▶ **Description of the task**: With the first line as the start and the line containing "You are a computer-use agent." as the end, write out every line of the records exactly.
═══ Record extracts ═══
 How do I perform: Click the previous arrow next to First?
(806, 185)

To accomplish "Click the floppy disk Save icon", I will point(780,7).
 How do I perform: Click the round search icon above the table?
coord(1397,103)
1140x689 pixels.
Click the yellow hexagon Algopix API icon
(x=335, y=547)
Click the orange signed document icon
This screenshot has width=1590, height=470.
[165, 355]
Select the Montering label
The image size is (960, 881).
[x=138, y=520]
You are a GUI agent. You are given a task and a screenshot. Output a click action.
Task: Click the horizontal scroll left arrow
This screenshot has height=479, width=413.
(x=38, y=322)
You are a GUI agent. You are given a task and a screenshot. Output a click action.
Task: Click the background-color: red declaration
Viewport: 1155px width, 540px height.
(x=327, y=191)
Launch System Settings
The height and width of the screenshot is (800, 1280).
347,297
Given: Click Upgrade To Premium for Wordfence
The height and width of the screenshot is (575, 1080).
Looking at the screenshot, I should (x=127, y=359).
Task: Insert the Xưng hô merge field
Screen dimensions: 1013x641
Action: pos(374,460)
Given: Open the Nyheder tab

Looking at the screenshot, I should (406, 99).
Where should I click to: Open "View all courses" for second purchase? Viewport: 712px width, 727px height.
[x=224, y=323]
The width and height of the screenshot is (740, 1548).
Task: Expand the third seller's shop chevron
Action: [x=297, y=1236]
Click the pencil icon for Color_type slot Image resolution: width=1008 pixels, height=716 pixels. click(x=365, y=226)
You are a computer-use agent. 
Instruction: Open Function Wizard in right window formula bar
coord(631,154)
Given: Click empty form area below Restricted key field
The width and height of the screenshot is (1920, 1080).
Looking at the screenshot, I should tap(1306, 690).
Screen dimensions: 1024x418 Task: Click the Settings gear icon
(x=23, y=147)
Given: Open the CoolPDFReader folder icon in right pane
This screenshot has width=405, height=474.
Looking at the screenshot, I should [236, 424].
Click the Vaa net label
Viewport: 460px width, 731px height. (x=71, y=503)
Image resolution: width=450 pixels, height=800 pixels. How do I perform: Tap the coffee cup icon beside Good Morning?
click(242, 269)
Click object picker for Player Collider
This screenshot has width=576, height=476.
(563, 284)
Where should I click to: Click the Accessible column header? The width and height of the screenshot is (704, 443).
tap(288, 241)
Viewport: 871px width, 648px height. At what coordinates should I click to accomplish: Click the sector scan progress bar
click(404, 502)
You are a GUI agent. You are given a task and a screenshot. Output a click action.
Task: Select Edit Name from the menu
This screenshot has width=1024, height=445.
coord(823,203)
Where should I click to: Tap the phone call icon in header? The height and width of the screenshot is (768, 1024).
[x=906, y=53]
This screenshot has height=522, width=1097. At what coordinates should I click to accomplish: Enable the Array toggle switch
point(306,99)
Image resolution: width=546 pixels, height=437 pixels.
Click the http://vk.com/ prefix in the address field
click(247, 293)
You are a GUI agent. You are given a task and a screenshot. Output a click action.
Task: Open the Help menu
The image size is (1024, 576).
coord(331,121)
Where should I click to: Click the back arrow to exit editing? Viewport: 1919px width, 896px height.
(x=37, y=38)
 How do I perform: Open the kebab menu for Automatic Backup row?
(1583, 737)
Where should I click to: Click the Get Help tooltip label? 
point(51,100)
═══
▶ **Answer to this problem**:
 How do I perform: Click the previous arrow next to First?
(806, 185)

To accomplish "Click the floppy disk Save icon", I will point(780,7).
 How do I perform: Click the round search icon above the table?
coord(1397,103)
1140x689 pixels.
Click the yellow hexagon Algopix API icon
(x=335, y=547)
Click the orange signed document icon
This screenshot has width=1590, height=470.
[165, 355]
Select the Montering label
The image size is (960, 881).
[x=138, y=520]
You are a GUI agent. You are given a task and a screenshot. Output a click action.
Task: Click the horizontal scroll left arrow
This screenshot has height=479, width=413.
(x=38, y=322)
You are a GUI agent. You are given a task and a screenshot. Output a click action.
Task: Click the background-color: red declaration
Viewport: 1155px width, 540px height.
(x=327, y=191)
Launch System Settings
The height and width of the screenshot is (800, 1280).
347,297
Given: Click Upgrade To Premium for Wordfence
The height and width of the screenshot is (575, 1080).
Looking at the screenshot, I should (x=127, y=359).
Task: Insert the Xưng hô merge field
Screen dimensions: 1013x641
Action: pos(374,460)
Given: Open the Nyheder tab

Looking at the screenshot, I should (406, 99).
Where should I click to: Open "View all courses" for second purchase? Viewport: 712px width, 727px height.
[x=224, y=323]
The width and height of the screenshot is (740, 1548).
Task: Expand the third seller's shop chevron
Action: [x=297, y=1236]
Click the pencil icon for Color_type slot Image resolution: width=1008 pixels, height=716 pixels. click(x=365, y=226)
You are a computer-use agent. 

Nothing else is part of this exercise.